Acral lentiginous melanoma (ALM) is one of the most common kinds of melanoma for people with darker skin. It’s important to check everywhere for it. Everywhere. Even the places you think see little to no sun, like your underarms, palms, bottoms of your feet, between your toes, and underneath your nails.
That’s not to say that ALM necessarily shows up on the bottoms of feet more than in other places. Rather, it’s an often-overlooked spot, and when ALM is caught early, it’s far less deadly. (More on that in a moment.)
If this is the first you’re hearing of it, ALM is a kind of melanoma that can develop from a pre-existing mole or a new growth. It’s one of the rarest kinds of melanoma, but it’s also one of the deadliest. That’s because it’s usually found in places that typically get skipped in self-skin checks, which can delay the diagnosis.
With all forms of skin cancer, but especially melanoma, early detection is critical because if it’s found while still confined to the outermost layers of the skin, it’s almost always entirely curable. Once it gets thicker and larger, it develops the potential to metastasize, and the cure rate drops dramatically.
The singer Bob Marley died from a melanoma that was found under one of his toenails. It was diagnosed too late because it was initially believed to be a bruise from years of playing soccer.
Why does ALM disproportionately affect people of color?
It’s not totally accurate to say that ALM affects people of color at a greater rate because melanoma, in general, is more common among those with fairer skin. But, when melanoma is found in darker skin tones, the most common kind is ALM.
The keyword there is when. Too often, family doctors don’t prioritize to their patients with darker skin the importance of seeing a board-certified dermatologist for an annual skin check. As a result, skin cancer may not be on their radar. That’s how ALM isn’t diagnosed in many of these patients until it’s more advanced and dangerous.
Why should you be checking between your toes?
The cause of ALM remains a mystery, but it doesn’t appear to stem from sun exposure.

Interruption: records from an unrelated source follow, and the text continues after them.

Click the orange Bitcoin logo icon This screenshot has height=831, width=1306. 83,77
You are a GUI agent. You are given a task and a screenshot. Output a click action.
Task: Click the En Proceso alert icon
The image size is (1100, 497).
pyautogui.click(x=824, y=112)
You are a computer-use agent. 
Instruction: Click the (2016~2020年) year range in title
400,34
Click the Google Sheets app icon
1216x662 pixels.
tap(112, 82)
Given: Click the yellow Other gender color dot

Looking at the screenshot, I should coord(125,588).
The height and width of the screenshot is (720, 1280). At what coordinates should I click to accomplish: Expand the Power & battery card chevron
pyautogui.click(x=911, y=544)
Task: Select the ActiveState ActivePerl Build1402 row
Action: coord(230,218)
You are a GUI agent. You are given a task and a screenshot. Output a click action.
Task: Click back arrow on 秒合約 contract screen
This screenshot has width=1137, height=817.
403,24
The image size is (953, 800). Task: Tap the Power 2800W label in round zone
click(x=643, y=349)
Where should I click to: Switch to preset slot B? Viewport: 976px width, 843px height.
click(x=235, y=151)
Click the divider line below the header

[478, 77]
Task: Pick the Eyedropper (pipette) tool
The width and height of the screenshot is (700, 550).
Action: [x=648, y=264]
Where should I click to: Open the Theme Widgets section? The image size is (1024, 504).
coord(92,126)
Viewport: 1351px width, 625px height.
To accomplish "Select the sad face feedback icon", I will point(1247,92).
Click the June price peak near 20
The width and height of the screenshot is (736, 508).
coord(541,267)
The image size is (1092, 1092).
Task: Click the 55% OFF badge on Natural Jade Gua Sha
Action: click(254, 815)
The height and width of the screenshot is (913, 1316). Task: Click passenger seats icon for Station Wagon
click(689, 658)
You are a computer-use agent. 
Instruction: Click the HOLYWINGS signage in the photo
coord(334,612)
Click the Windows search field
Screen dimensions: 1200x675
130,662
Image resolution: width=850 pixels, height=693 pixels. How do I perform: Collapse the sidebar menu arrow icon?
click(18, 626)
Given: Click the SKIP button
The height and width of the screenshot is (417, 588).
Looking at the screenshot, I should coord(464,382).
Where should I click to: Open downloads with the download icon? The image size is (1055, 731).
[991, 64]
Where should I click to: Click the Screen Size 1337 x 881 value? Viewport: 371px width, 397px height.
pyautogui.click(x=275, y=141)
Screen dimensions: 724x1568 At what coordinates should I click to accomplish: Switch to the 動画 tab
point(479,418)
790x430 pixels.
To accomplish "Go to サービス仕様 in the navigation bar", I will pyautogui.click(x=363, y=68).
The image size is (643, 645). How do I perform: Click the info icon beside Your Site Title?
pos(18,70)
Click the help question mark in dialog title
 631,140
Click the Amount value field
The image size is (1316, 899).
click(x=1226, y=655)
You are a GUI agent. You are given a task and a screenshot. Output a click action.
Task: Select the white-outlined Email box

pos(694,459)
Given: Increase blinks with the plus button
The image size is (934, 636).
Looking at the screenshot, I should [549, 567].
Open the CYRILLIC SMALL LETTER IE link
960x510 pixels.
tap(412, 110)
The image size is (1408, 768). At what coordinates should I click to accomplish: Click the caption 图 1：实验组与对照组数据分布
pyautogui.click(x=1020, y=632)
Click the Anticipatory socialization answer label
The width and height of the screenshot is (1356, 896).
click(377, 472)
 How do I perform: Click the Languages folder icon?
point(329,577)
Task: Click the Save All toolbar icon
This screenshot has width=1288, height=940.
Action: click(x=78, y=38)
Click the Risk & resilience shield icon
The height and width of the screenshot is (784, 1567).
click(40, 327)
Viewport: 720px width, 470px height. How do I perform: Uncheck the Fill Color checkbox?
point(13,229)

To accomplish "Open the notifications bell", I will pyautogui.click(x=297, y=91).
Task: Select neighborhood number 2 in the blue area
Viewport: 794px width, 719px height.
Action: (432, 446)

Which makes a thorough examination by a board-certified dermatologist all the more important. Self-checks are great, but there are just too many hard-to-reach areas, like behind the ears, on the scalp, and between your toes. Each of those spots appear to be just as vulnerable as anywhere else on the body.
But again, that doesn’t negate the benefits of doming some inspection yourself. It’s just to say that you should make a point of being checked out by a professional at least once a year because early detection makes all the difference.
To aid your search, ALM presents as a hyperpigmented, irregular patch of skin that’s easy to write off as a bruise. If you never noticed it before, continue monitoring it. If it is a bruise, it should fade away within days. If it doesn’t, schedule an appointment with a dermatologist. Similarly, if a mole you’ve had for a while appears to be changing, see a dermatologist. It’s always better to error on the side of caution.